Wenn 95 Prozent der Menschen in der Öffentlichkeit stets Masken trügen, könnte die Zahl der Opfer bis November aber mit rund 163’000 deutlich geringer ausfallen. Zuletzt hatten die Forscher rund 175’000 Tote prognostiziert. Die erneute Erhöhung der Prognose war demnach dem starken Anstieg der Neuinfektionen im Süden der USA und dem Ausblick auf die Herbstmonate geschuldet, hiess es.

Astronauten tragen ja auch Risiken

Doch wenn es nach der Trump-Administration geht, gehört ein gewisses Risiko dazu. Anders ist es nicht zu deuten, was Bildungsministerin Betsy DeVos am Dienstag in einer Videokonferenz den Gouverneuren erklärt hat:

«[Dozierende] müssen die richtigen Daten auswerten und die Risiken abwägen. Sie tragen bereits im täglichen Leben ein Risiko. Wir wissen, dass es Risiken bei allem gibt, was wir tun – vom Risiko, wenn wir lernen, Velo zu fahren, bis zum Risiko, in eine Raumkapsel zu steigen und auf den Mond geschossen zu werden.»

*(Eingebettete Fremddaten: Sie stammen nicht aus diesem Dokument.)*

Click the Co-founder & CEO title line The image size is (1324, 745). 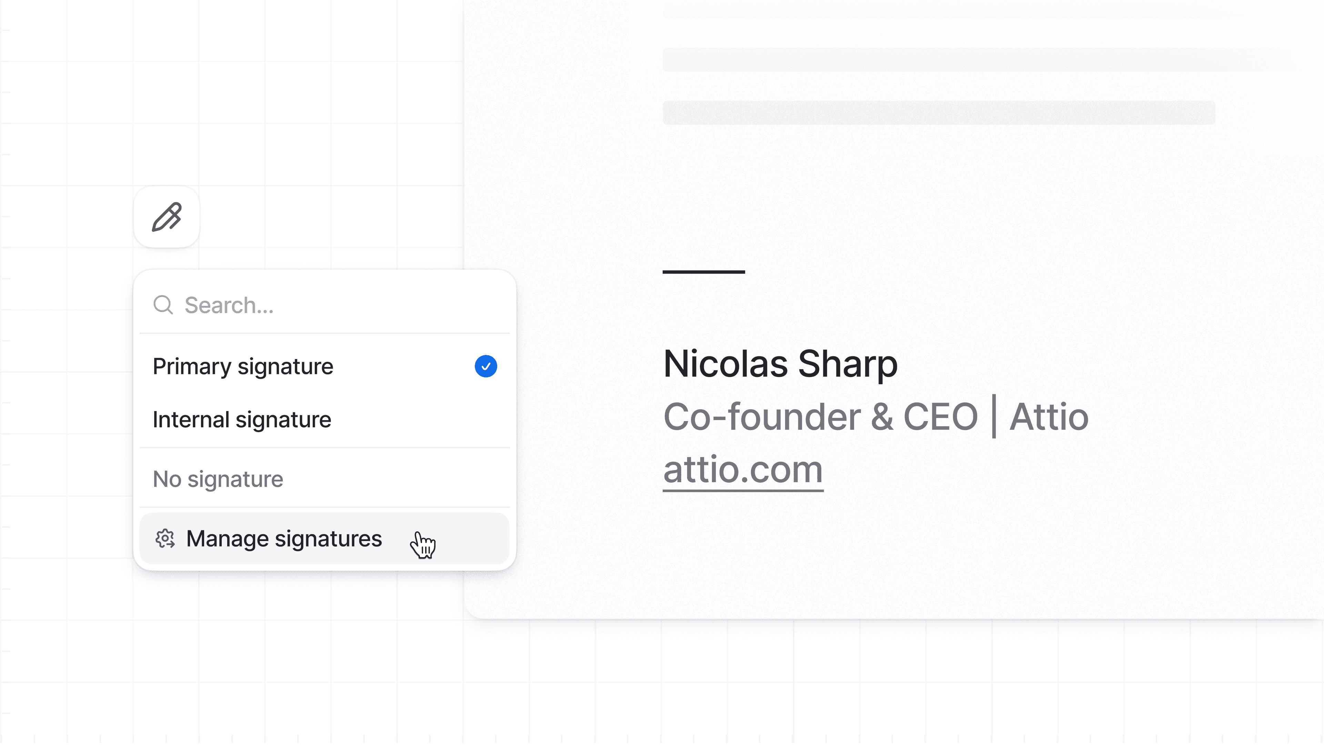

Und das notabene in einem Land, in dem es keine allgemeine Krankenversicherung gibt und das Anfang November eine Präsidentschaftswahl abhalten will. Der Herbst in den Vereinigten Staaten dürfte heiss werden – und wenn die Befürchtungen eintreffen, wir es auch ein schwarzer Herbst werden.